- [TEXTO DE LEITURA]
Qual a sua posição face à solução encontrada?
Não posso estar de acordo com a decisão tomada pelo senhor ministro. Com esta atitude, o senhor ministro entrou no que considero ser uma rota de colisão com os interesses da sociedade. Acho a decisão tremendamente injusta. Acho que houve mesmo precipitação por parte do senhor ministro em tomar uma medida destas e mostrou que está distraído no que se refere ao conhecimento do que é o tecido comercial.
Não considera que Faria de Oliveira tentou conciliar os interesses em jogo?
De forma alguma. Então se a sociedade civil está representada em termos do Comité Económico e Social e se por esmagadora maioria as pessoas são favoráveis ao encerramento ao Domingo com, naturalmente, determinada flexibilidade em determinados períodos, onde o comércio iria estar aberto ao Domingo… De resto não. Isto era para gerar equilíbrios na própria sociedade.
Há uma diferença substancial relativamente ao regime supletivo prometido anteriormente?
Há uma diferença considerável. Normalmente, ao Domingo de manhã nem sequer é um período de grande movimento nos hipermercados. A medida supletiva seria aquela que menos malefícios nos poderia trazer. Já seria mais estimulante para o gestor de comércio. Agora com estas seis horas ao livre critério das grandes cadeias da grande distribuição… é favorecê-las relativamente a nós.
Mas vocês podem abrir ao Domingo e feriados.
Nós não podemos estar abertos ao Domingo. O problema é que não é justificável de forma alguma a abertura ao Domingo. A estrutura humana dos estabelecimentos comerciais não comporta. Como é que o comércio pode admitir mais pessoal e porventura tem quebras de vendas?! Então, se vê os seus encargos a aumentar e não tem receitas para eles, como é que pode ser possível? Mas admita-se que era possível. Então como é que as pessoas que trabalham no comércio vivem com a família? Então onde é que está o descanso e onde é que se deixam os filhos?
Mas os consumidores estão a favor da abertura ao Domingo.
Todos nós somos consumidores. Essas coisas não se podem pôr assim. É lógico que quando perguntar a qualquer pessoa se não lhe dava jeito que os estabelecimentos estivessem abertos ao Domingo, eu próprio lhe diria que sim. Todos somos egoístas a esse ponto. Mas só que o caminho não é naturalmente esse. Porque então também me dava jeito que a banca, as companhias de seguros, as repartições de finanças estivessem abertas. Que tudo funcionasse ao Domingo.
Revoltado?
Eu não sou contra os hipermercados. Respeito perfeitamente a sua forma de comerciar. Sou é a favor de um equilíbrio entre o comércio tradicional e estes grandes espaços comerciais. Estes nunca deveriam estar instalados na própria malha urbana das cidades e afinal é onde se encontram.

- [INFORMAÇÃO REGISTADA]
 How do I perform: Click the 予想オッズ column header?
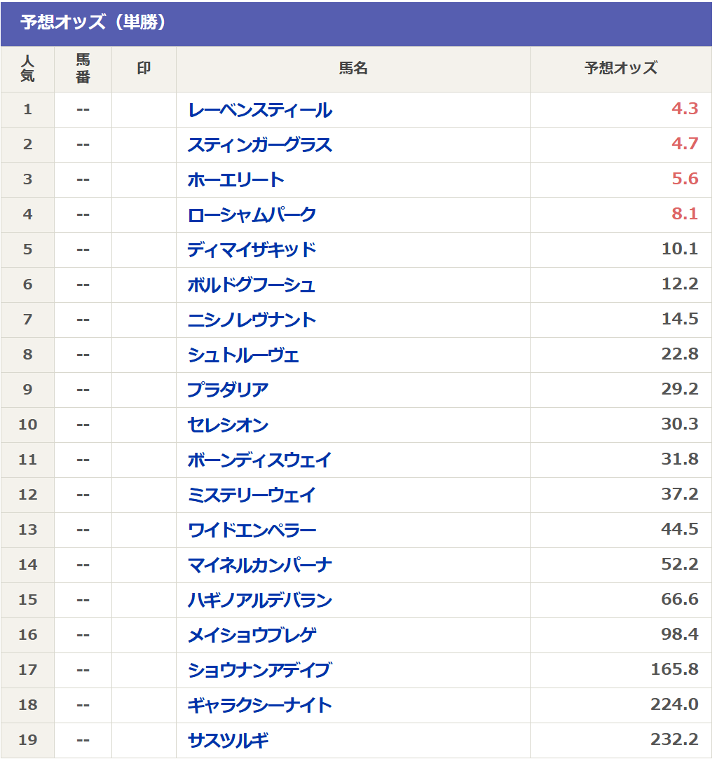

- [INSTRUÇÕES DE TRABALHO]
Explique, em uma a três frases, por que motivo a pessoa entrevistada afirma que o comércio não pode estar aberto ao Domingo, com base na entrevista sobre a abertura do comércio ao Domingo.

- [RESPOSTA FINAL]
A estrutura humana dos estabelecimentos comerciais não comporta a abertura ao Domingo. O comércio teria de admitir mais pessoal e, com possíveis quebras de vendas, veria os encargos aumentar sem receitas para os cobrir. Além disso, quem trabalha no comércio ficaria sem descanso e sem tempo para a família, sem saber onde deixar os filhos.